Everybody agrees on the taxation question, of course we prefer untaxed capital gains to taxed dividends. But high dividends can point as well to a poor capital allocation from management.
Let me explain:
At the end of the year, management has to decide what it will do with the earnings they made. They can:
- reinvest the money in the business
- distribute it as dividends
- acquire other businesses
- buy back shares
Let’s leave buybacks and M&A for the moment: the capital allocation will depend mainly on:
- the profitability of the business
- the opportunities of re-investment in the business
We can agree that the best business to own is the one that is highly profitable (ROIC >>20%) and can reinvest its earnings at the same rate in the business, year after year after year. You obtain then a compounding machine, and tax-free in Switzerland.
But obviously, not all businesses are like that! So let’s look at the possibilities:
High profitability, High reinvestment opportunities : this is the above case: the management has better opportunities than the shareholder to reinvest the money, so they should not distribute dividends, but reinvest earnings in the business
High profitability, Low reinvestment opportunities : the business is a cash printing machine but it cannot grow. That is the example of See’s Candies in Berkshire Hathaway. See’s redistributed the earnings to Berkshire Hathaway, tax-free, where Buffett could acquire afterward other outstanding businesses. It only works because Berkshire is a holding so the dividends are not taxed. For the retail shareholder, there is obviously more friction tax wise.
Low Profitability, High reinvestment opportunities: Well obviously the shareholder would not like that management reinvest the money at a low profitability in the business. So re-investing in the business is a no-no. Dividends may be an option, but other options exist as well (for instance, Buffett acquired outstanding businesses (See’s candies) with the earnings of his original very poor business (Berkshire’s textile operations).
Low Profitability, Low reinvestment opportunities : the shareholder still does not want to have the money reinvested in the business. So better pay it out as dividends. However those will be small (low profitability) and poorly growing (low reinvestment opportunities)
So now that we have made this distinction, what can we say about companies paying a big dividend?

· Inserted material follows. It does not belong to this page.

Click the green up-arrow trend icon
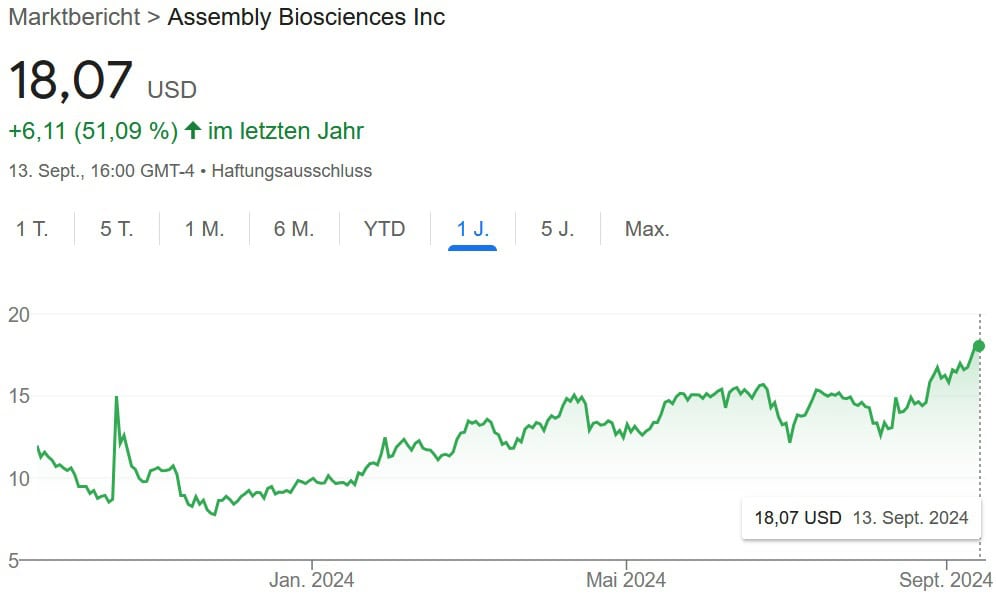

- They might be in the second configuration, and in this case we should not expect them to grow that much. This is often the case of mature companies where growth opportunities are non-existent. So the shareholder will have dividends, but should not expect the stock to compound that much. Plus, if you are not in a holding structure, you get a lot of friction tax-wise.
- They might as well be in the last case, but in this case you have a mediocre business, which is not expected as well to grow.
Sometimes outstanding and growing businesses pay as well dividends. in my opinion this is a capital allocation error, and the company is thus handicapped by the management.
So, in a nutshell, I am not at all convinced by a retail investor chasing dividends…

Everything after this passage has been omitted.